Southern California’s Famous Palm Trees Are Dying

By Conni Kunzler | October 10, 2017

Source: Ally J. Levine, “L.A.’s palm trees are dying and it’s changing the city’s famous skyline,” Los Angeles Times; “Los Angeles Is Losing Its Palm Trees,” Yale Enviornment 360

Los Angeles, CA (September 22, 2017) – Palm trees have been synonymous with Los Angeles for decades. But now, LA’s iconic trees are dying from a fatal fungus and an invasive beetle, as well as simply from old age, and the city doesn’t have any plans to revive them.

The trees, so identified with the sun-splashed excitement of Los Angeles, are facing a decidedly darker fate. They are dying of fatal fungus and under threat of invasive insects in parks and along streets. And for the most part, the city has chosen to replace them not with new palms but with native trees that are more drought-tolerant and shadier, said Leon Borodinsky, a tree surgeon for the department of Recreation and Parks.

City officials say they don’t know how many palm trees have been lost. In 1990, a city tally put the number of palms on L.A.’s streets at 75,000. That number has declined, officials said, but they are not sure by how much.

“Over the next 50 years, you will see a great loss in palms. It’s already begun,” added Jared Farmer, the author of Trees in Paradise.

The decline in palm trees is part of a larger trend in L.A.’s treescape. In the next five years, the city will lose enough trees to disease and pests that it will take 30 to 50 years to replenish them, Borodinsky said.


“Palms are decorative and iconic, but Los Angeles is facing more and more heatwaves, so it’s important that we plant trees that provide adequate shade to protect people and cool the city down,” Elizabeth Skrzat, program director for City Plants, the city’s tree planting arm, told The Guardian.

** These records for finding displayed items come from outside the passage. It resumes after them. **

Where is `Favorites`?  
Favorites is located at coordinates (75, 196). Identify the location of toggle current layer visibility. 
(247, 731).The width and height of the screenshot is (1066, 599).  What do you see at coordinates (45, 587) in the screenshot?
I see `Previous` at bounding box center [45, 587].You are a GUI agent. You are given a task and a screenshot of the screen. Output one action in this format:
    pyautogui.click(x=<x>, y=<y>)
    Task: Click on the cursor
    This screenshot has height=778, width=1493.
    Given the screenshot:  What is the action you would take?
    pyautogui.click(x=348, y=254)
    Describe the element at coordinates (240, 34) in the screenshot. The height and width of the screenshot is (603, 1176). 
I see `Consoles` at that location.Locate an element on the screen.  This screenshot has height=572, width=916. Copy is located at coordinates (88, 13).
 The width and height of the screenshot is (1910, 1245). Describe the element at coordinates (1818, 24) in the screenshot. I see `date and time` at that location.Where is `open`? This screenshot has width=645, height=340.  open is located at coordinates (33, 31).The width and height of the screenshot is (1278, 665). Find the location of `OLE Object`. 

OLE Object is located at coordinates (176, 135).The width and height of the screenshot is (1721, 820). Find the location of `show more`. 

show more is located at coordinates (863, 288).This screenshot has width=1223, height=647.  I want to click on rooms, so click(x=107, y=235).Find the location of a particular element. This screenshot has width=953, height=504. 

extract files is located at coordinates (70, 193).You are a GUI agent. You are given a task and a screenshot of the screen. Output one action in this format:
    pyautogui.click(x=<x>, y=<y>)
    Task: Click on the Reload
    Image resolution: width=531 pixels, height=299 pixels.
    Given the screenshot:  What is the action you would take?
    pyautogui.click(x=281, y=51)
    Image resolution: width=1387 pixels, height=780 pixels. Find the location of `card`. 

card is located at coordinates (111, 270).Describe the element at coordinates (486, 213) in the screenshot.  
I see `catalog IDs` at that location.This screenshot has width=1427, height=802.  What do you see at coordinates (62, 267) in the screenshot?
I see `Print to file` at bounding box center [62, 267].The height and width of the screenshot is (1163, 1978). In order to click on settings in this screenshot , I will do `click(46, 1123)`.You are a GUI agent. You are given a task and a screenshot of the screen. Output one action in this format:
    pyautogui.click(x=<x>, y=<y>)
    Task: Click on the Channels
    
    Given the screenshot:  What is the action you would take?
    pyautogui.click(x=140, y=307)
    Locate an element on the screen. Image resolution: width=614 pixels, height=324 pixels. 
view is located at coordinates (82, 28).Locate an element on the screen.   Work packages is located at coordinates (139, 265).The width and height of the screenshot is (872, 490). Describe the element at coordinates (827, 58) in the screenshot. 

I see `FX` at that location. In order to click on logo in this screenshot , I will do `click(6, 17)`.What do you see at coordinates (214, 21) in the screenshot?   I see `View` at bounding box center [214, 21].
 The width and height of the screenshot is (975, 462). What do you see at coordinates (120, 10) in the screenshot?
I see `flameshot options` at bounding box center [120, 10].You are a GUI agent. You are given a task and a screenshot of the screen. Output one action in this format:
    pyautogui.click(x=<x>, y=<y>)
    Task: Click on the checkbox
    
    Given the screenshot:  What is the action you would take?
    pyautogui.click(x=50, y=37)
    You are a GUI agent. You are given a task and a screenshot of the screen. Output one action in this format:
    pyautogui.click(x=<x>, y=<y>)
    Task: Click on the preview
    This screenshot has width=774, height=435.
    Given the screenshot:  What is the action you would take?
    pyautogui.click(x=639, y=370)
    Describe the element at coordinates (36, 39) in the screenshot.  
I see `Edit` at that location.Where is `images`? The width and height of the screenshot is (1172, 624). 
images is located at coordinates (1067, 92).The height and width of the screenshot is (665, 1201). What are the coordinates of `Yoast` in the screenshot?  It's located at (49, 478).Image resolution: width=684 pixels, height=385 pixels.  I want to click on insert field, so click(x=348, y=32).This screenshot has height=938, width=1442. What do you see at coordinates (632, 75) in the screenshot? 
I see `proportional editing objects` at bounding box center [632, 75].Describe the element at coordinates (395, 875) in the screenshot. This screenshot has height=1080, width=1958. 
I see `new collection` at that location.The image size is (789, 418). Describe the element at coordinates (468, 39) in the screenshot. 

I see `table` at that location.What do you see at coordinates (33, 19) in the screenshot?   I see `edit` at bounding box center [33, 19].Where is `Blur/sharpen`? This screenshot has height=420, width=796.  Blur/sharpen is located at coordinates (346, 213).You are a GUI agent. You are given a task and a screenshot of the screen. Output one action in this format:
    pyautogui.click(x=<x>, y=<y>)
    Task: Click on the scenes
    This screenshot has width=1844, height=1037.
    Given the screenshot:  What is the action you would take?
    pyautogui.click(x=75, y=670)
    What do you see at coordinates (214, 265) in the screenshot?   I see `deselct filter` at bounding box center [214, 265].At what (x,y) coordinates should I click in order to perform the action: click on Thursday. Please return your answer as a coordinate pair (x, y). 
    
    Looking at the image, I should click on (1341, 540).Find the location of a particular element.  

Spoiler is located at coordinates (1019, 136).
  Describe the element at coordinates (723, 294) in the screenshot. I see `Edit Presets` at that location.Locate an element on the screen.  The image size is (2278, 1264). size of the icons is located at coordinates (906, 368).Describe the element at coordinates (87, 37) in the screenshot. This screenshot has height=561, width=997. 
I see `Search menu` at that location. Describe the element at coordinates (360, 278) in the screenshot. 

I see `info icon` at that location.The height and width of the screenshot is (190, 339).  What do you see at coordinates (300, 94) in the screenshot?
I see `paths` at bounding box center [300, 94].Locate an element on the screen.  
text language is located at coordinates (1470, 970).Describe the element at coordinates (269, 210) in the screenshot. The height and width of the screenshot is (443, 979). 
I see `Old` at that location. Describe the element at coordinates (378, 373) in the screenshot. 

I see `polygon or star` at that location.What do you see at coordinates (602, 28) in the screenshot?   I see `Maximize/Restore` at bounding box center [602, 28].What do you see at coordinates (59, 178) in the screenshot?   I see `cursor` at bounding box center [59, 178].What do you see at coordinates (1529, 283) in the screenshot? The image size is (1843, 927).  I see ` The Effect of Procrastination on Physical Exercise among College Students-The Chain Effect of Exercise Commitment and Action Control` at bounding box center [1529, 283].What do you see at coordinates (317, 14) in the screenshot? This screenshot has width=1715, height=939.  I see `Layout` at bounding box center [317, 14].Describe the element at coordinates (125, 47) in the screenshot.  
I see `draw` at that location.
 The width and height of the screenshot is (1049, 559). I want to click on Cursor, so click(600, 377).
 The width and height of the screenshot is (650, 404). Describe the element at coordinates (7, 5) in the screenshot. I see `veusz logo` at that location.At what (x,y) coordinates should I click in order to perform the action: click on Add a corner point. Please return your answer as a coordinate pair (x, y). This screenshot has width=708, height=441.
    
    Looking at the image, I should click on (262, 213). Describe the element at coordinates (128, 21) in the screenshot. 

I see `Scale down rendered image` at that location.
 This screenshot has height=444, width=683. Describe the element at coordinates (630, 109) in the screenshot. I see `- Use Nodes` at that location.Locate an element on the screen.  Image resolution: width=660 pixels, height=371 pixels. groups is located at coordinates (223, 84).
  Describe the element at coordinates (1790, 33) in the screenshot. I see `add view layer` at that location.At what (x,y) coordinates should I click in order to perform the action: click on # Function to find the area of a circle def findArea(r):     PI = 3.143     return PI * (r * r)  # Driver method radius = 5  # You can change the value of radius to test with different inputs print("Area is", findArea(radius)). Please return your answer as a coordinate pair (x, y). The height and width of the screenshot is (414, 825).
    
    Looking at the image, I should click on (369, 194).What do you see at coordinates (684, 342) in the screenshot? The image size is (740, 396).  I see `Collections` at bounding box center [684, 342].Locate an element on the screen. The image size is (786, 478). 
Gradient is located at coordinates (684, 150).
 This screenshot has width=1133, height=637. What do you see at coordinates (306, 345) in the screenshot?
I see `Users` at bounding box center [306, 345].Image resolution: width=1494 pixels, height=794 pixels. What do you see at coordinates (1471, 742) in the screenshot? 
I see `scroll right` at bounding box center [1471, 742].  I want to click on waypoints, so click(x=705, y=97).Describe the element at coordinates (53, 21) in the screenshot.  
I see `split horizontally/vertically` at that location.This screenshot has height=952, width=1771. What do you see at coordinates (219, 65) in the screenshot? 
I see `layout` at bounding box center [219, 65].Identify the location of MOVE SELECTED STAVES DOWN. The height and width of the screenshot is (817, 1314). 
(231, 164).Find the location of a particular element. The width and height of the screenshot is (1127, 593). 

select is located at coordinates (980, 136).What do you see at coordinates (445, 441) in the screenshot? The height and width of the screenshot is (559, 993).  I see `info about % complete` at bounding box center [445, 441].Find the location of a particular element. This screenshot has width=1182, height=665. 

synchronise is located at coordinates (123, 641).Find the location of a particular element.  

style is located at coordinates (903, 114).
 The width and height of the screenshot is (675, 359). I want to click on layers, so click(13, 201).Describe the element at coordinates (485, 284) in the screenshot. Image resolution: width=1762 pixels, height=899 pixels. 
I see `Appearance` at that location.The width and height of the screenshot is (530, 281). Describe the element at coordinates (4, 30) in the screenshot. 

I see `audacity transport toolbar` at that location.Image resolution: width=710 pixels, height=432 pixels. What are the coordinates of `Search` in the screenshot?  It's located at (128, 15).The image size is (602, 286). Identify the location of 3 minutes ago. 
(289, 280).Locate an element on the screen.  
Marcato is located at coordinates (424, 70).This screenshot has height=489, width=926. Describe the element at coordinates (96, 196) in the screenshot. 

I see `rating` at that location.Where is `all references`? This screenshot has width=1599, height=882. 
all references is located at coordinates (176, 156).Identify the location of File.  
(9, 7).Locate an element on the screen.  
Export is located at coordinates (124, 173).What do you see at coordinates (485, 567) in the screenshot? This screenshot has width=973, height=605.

The biggest threats to the trees today are the South American palm weevil — a beetle that burrows into the base of leaves and eats through the tree’s core — and the Fusarium fungus, which clogs vessels within the tree’s trunk that transport nutrients. Other threats include the Polyphagous shot hole borer, a tree beetle from East Asia, and red ring, caused by a worm that attacks the palm’s trunk.